4.2 Microfluidic functions from hybrid modes

For the biosampling and acoustofluidic functions, we used the A0 wave generated using the hybrid device with a wavelength of 300 μm on a 200 μm-thick Al substrate because the Lamb wave generates significant acoustic streaming and acoustic radiation force on liquid droplets. In the following experiments, microliter scale of droplets, e.g., 1 μL, were used as it is in the general volume range of sampling before further dilution for biosensing applications. Fig. 4a presents a mixing process agitated by the A0 wave with the corresponding frequency of 8.6 MHz. In this case, a 2 μL droplet sample was added to a distilled water droplet (2 μL) to simulate dilution or reagent addition. Without any external stimulation, the polystyrene particles tended to accumulate in the top region of the mixed droplet. When the A0 Lamb wave was applied to the system, it generated acoustic streaming, thus effectively mixing both components. We analysed the video frames acquired at 30 fps, starting from the first actuation of the drop to the formation of uniform dark blue colour (as measured by a standard deviation <0.04 s), leading to a mixing time 0.25 s. As the input power was increased to 2.8 W, the radiation force of A0 Lamb wave became dominant and drove the sample droplet to move forward (Fig. 4b). Fig. 4c shows the measured transport velocities of 1 μL droplet, increasing significantly with power. The average velocity reached a maximum of 6 mm s−1 at an input power of 6.8 W when the droplet was transported on the top surface of the device (where the IDTs are patterned).
image file: c9lc01189g-f4.tif
Fig. 4 (a) 2 μL of a blue polystyrene particles suspension in water (diameter of 2 μm) was mixed with same volume of distilled water using A0 wave with input power of 0.52 W. (b) 1 μL distilled water droplet moving along the surface driven by A0 wave with input power of 2.88 W. (c) Average velocity of droplet transport varying with the input power driven by A0 Lamb wave (8.6 MHz) on both top (red squares) and back surfaces (blue circles).

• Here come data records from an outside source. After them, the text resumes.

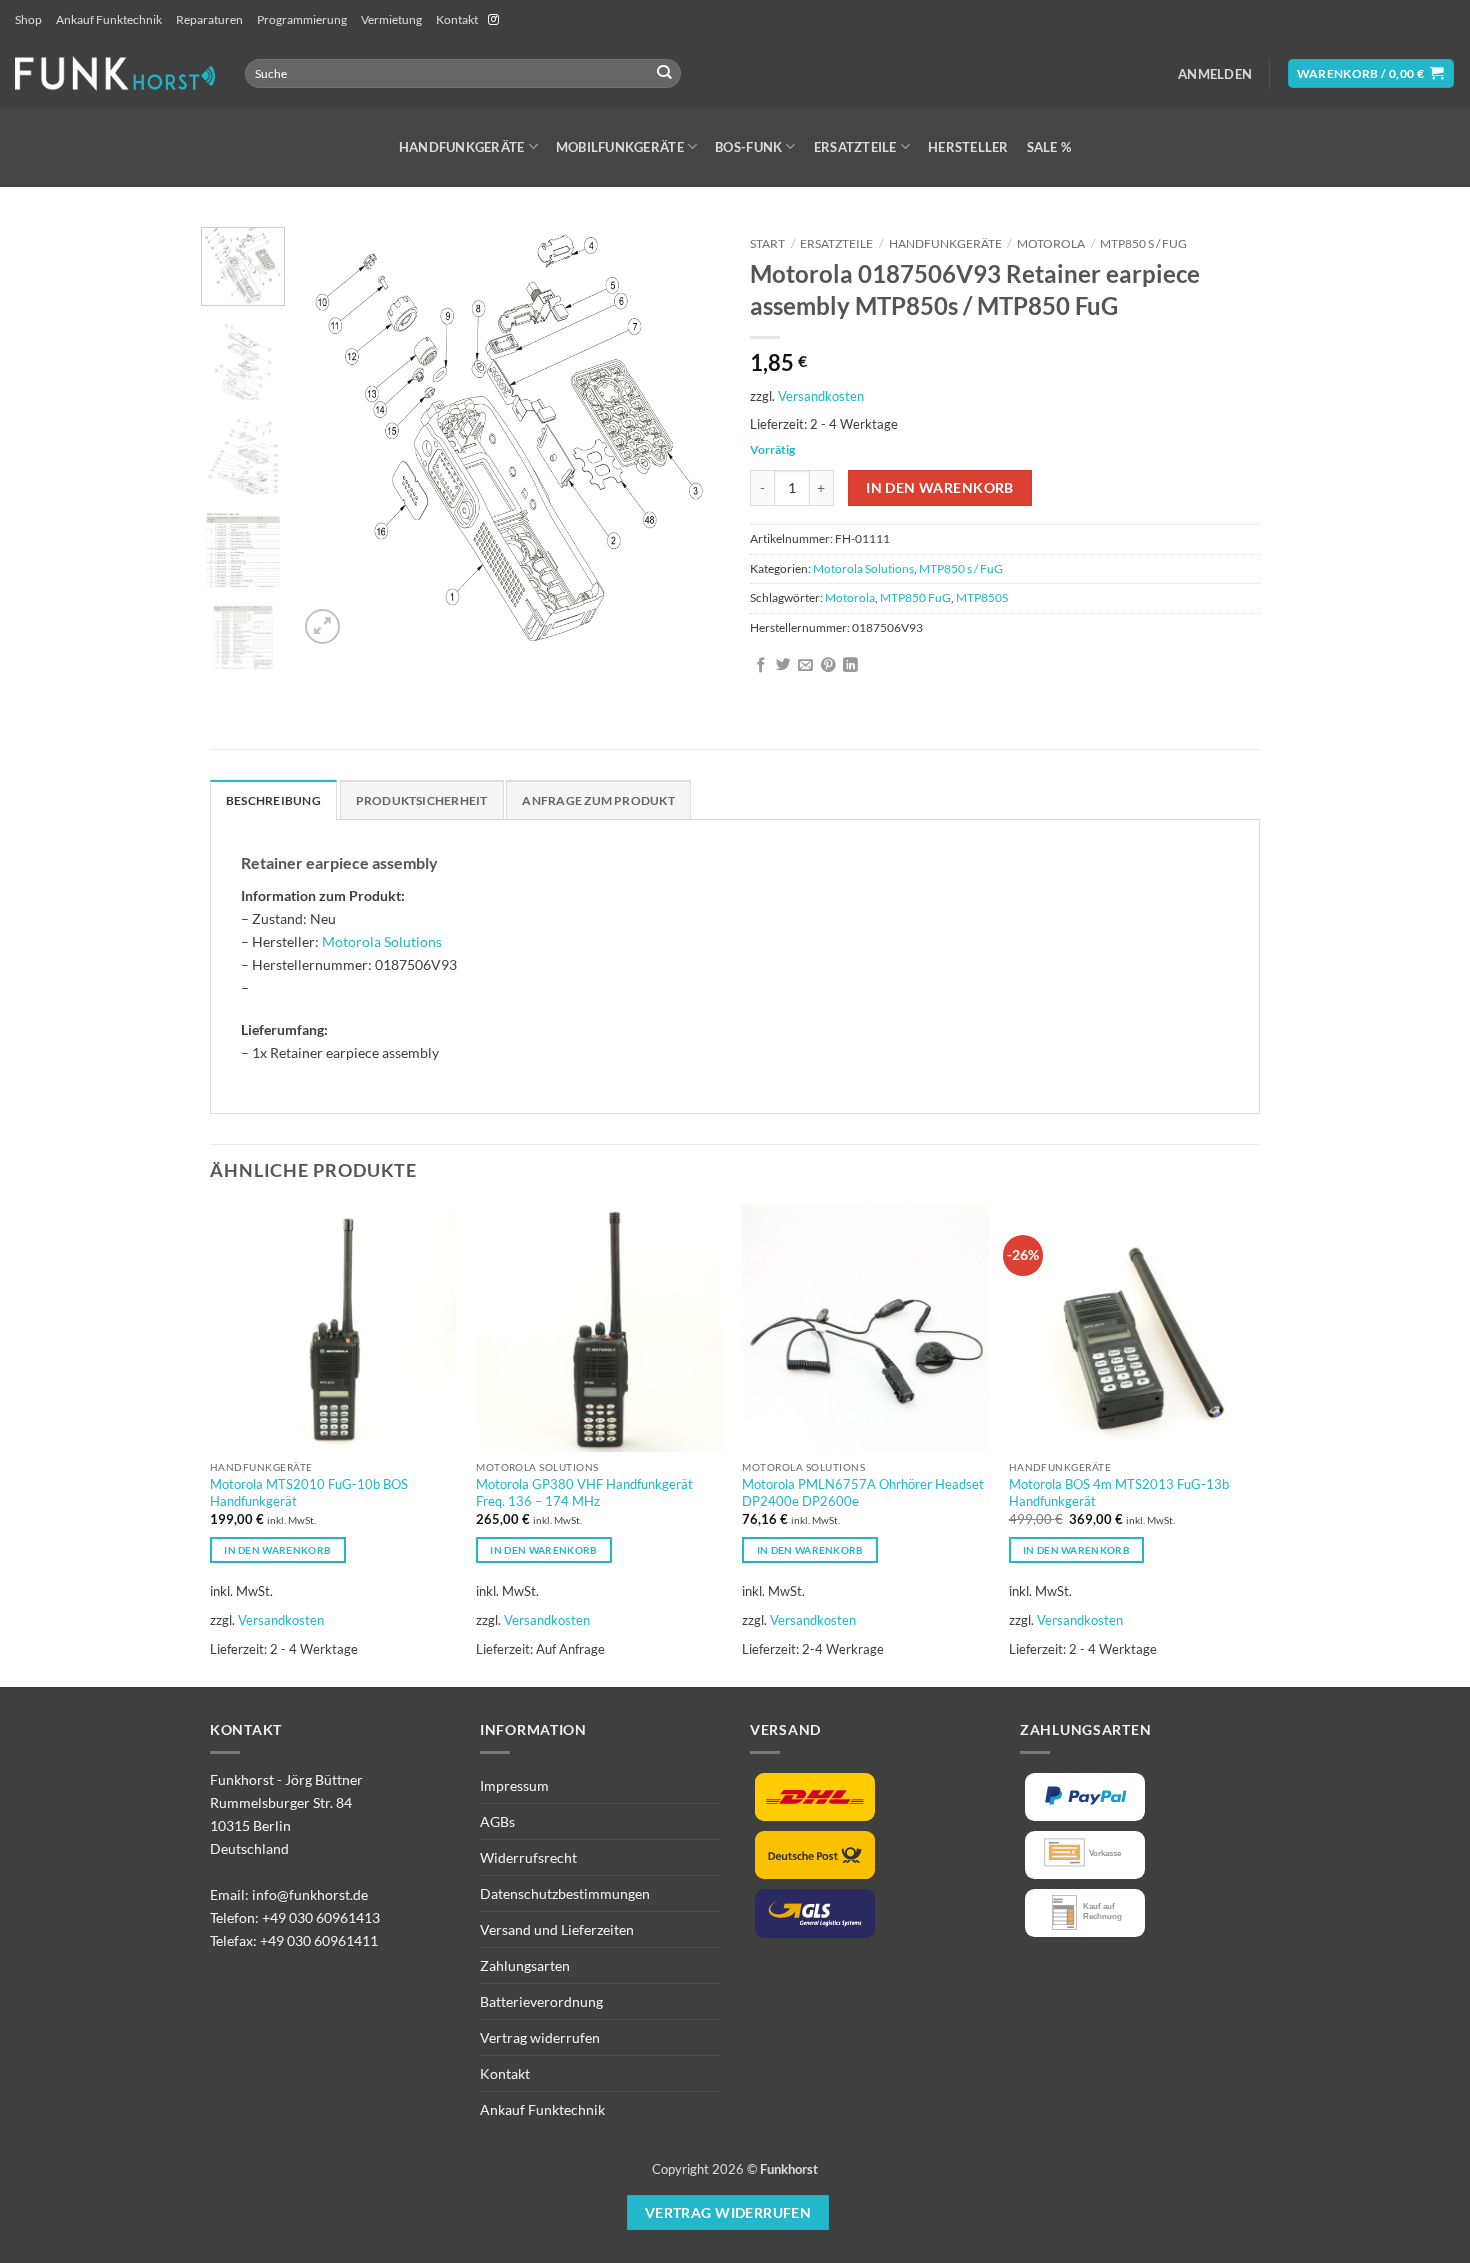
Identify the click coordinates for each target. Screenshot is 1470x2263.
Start (767, 243)
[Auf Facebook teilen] (761, 666)
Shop (28, 19)
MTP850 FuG (915, 597)
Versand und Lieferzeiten (557, 1929)
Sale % (1049, 147)
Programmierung (302, 19)
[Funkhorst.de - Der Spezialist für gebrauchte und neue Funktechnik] (115, 73)
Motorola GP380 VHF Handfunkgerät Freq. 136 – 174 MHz (584, 1492)
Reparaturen (209, 19)
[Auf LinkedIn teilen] (850, 666)
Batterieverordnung (541, 2001)
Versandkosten (821, 396)
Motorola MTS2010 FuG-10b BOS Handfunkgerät (309, 1492)
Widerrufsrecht (528, 1857)
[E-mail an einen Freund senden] (805, 666)
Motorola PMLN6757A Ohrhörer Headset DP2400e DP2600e (863, 1492)
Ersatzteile (855, 147)
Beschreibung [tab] (273, 800)
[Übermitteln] (664, 73)
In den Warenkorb (940, 487)
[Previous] (332, 438)
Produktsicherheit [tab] (422, 800)
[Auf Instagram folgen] (493, 20)
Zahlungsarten (525, 1965)
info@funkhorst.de (310, 1894)
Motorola (1051, 243)
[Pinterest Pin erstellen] (828, 666)
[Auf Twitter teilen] (783, 666)
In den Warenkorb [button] (277, 1550)
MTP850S (982, 597)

Droplet transportation can also be easily realized on the back side of the SAW device as the wavelength is much larger than the device thickness, and thus the Lamb wave is dominant. Fig. 4c also presents the measured transportation velocities of droplet at the back side of the SAW device as a function of applied power. The transportation velocity is a function of the input power and can reach 4 mm s−1 at a power of 6.8 W. The different performance between the top and back sides with the same standard A0 Lamb wave could be attributed due to the different surface structures, however these results confirm the ability of both sides to sustain droplet movement. Compared with the results from a pure Lamb wave device, the hybrid mode device has maintained 79% of the efficiency. For example, the pure Lamb wave can enable the droplet transport with an average velocity of 6.5 mm s−1 at a power of 5.8 W. Nevertheless, one advantageous using the hybrid mode for the LOC applications is that both metal IDTs and piezoelectric layer can be protected from the corrosive/contaminated environments due to the presence of bio-samples. Droplet transportation can also be achieved using the LFE-TSM waves due to their small vertical vibration components, which have been identified from the vibrometry (see Fig. 3c) and experimental results (Fig. SI4a–c). However, the required power to initiate the LFE-TSM-activated transportation was over 10 W due to smaller vertical wave amplitudes, whilst to maintain an acceptable transport velocity, the device required >30 W. Therefore, the Lamb waves is preferred in the applications of biosampling and transportation of droplet samples.

4.3 Acoustic tweezing

We also proved that acoustic pressure nodes can be quickly formed using the A-TSM, S-TSM and A0 Lamb waves, which could be applied to trap microparticles or potentially cell specimens for further investigations. The capability was demonstrated using silicon dioxide particles with a diameter of 5 μm immersed in distilled water. Firstly, we performed the FEA simulations and obtained the vibration patterns generated by both the LFE-TSM and Lamb wave modes. Fig. 5a to d reveal the pressure distributions on top of the hybrid device. We then performed the experiments based on the same conditions. The photograph of silicon dioxide particles prior to any acoustic wave propagation in Fig. 5e exhibits a random distribution.
image file: c9lc01189g-f5.tif
Fig. 5 Acoustic pressure field obtained from FEA simulations and 5 μm silicon dioxide particle patterns shown in experiments driven by LFE-TSM and Lamb waves. (a) 3D scheme showing the cross-section (xy-plane, red colour) at the liquid–solid interface. Acoustic pressure field acquired from simulations formed by (b) A-TSM (7.41 MHz, 0.1 W), (c) S-TSM (14.15 MHz, 0.1 W) and (d) A0 Lamb wave (8.6 MHz, 0.1 W). (e) Silicon dioxide particles uniformly mixed prior to acoustic waves. Silicon dioxide particles form different patterns driven by (f) A-TSM, (g) S-TSM and (h) A0 Lamb wave.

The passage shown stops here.